Having been sent a copy of the finished video earlier this week I have spent several days trying to remove the plum from my throat to no avail.  However, I thought I would still put the link up to it here (and attempt to host the video below).

I think I can say that the topic is something that we were all interested in and had views on but that it was not immediately in our comfort zones.  I mean, I essentially write extended praise or panning of restaurants.

I’ve only had a chance to read Sarah Brown’s piece now and thought it was worthy but… felt like it had been written by committee.  It was meant to be about her passion for food but I couldn’t feel it.  I have an innate suspicion when plus ones (though I used to love Denis Thatcher’s background appearances) are wheeled out for election campaigns.  There is also the special joy of the awkward press pictures that follow.
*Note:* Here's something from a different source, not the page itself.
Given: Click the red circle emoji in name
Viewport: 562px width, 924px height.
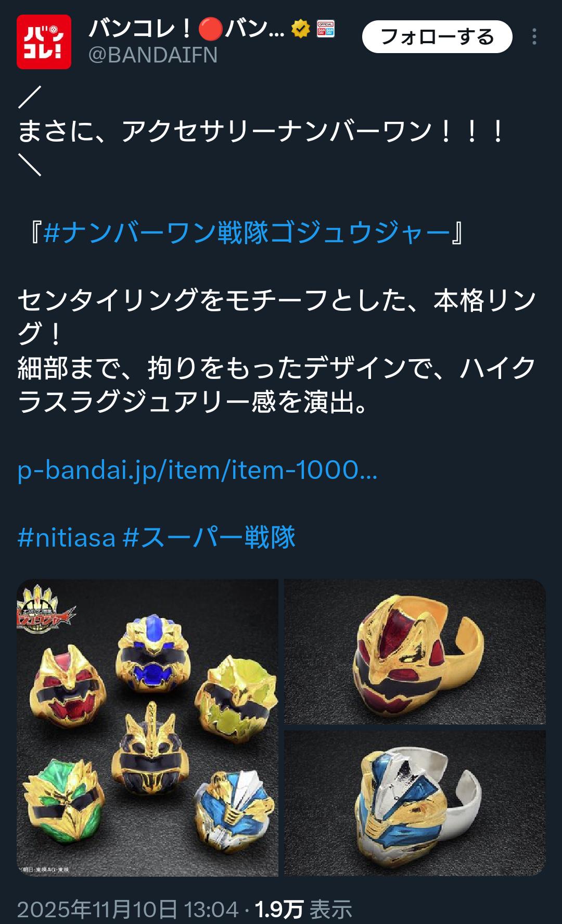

Have a look at Sarah Brown here posing just like a Tory wife (I presume there is an accompanying piece in the Mirror where she is wearing a flat cap and is smeared in coal).

In the end who are Labour trying to kid?  They have had 13 years in which to make food a priority, improve child nutrition and make Britain a FairTrade bumblebee filled place.  They have had the benefit of a rampant economy and the consequential tax receipts but have chosen to spend money elsewhere.  I can’t say I disagree. I would rather kids had schools, we all had hospitals and MPs moats were properly tended but thank god for Jamie Oliver.

3 Comments

  1. Mr Noodles

    I love the bit in which you say Sarah Brown believes in homegrown !

  2. The Grubworm

    I thought the video (which i saw on Hollowlegs) as interesting, hard to fit as wide ranging a debate as that into five minutes, but they didn't do a bad job. If you're really going to change people's attitude to food, it's not something that can be done in a few years, probably not in a decade. Like smoking they need to work on it for at least a generation before concrete, measurable and sustainable results are shown across society, and not just in the Urban middle classes (like me) who have the resources and time to eat well.

  3. Tom

    Noodles – I haven't rewatched it but that was definitely me being ironic. Having read the print version of the OFM article it is even more stark how awkward Sarah Brown looked in the garden. My favourite was Gordon Brown in a suit trying to look casual. Awful pre election mush.

    Grubworm – I suppose there are only two ways you can really make change through politics – by legislating against (i.e. banning) or legislating for (i.e. subsidising or encouraging through education).

    The problem with banning anything is that it is contrary to our "laissez faire" economic model. Moreover, any attempt to introduce protectionism to make people "buy local" would mean other countries would do the same and we would have protectionism (not great for our few remaining industries or our role as an international middleman of trade). Now a significant change to the worldwide economic order may not be a bad thing and maybe protectionism has things going for it but as it is stands it is not acceptable to us.

    So what you are left with is the softer options. Education and, erm, a bit more education.

    I would like to see some of the halfway houses introduced. Perhaps a penny tax on sugar laden soft drinks which goes towards city farms and culinary outreach programs.

    But in the end. I would rather kids go to school and we didn't go to war. There is something to be said for politics leaving something to the individual.